American television producer and writer (born 1941)

Arnold Joel Shapiro (born February 1, 1941) is an American television producer and writer.

His best known work is the 1978 Oscar and Emmy-winning documentary, Scared Straight! His other productions include the CBS reality series, Rescue 911, hosted by William Shatner (1989–1996) and the CBS reality series, Big Brother (2001–2006); the ABC documentary series, Brat Camp (2005); the documentary, Scared Silent: Exposing & Ending Child Abuse, hosted by Oprah Winfrey (1992) which aired as a simulcast on CBS, NBC, PBS, followed by ABC; Break The Silence: Kids Against Child Abuse, hosted by Jane Seymour; Kids Killing Kids, hosted by Malcolm-Jamal Warner, an Emmy-winning docu-drama which aired simultaneously and commercial-free on CBS and Fox; and Emmy-winning series of seven specials, The Teen Files, hosted by Leeza Gibbons. In 1987, Arnold Shapiro had produced an original how-to direct-to video project for Paramount Home Video, called How to Stop the One You Loved from Drinking and Using Drugs.

Among his 100+ awards are 16 Emmys, an Academy Award, the George Foster Peabody Award, the People's Choice Award, three humanities Prizes, the Television Academy's Governor's Award, and the Career Achievement Award from the International Documentary Association.

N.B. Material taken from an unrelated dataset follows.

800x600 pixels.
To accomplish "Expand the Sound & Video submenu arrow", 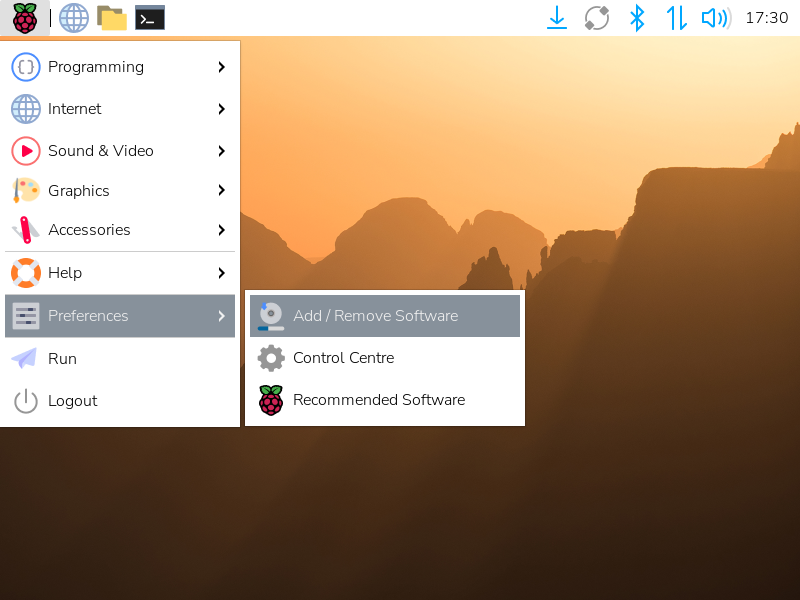I will [221, 151].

Shapiro's most recent documentary series have been Homeland Security USA for ABC; If You Really Knew Me for MTV; and Beyond Scared Straight for A&E (2011–2015). Shapiro's final production was the PBS documentary Iwo Jima: From Combat to Comrades which premiered on Veteran's Day, 2015. Arnold Shapiro Productions has produced programs for all the broadcast networks and 14 cable channels. Shapiro is a native of Los Angeles and a graduate of UCLA. After a 52-year career, Shapiro retired in 2016.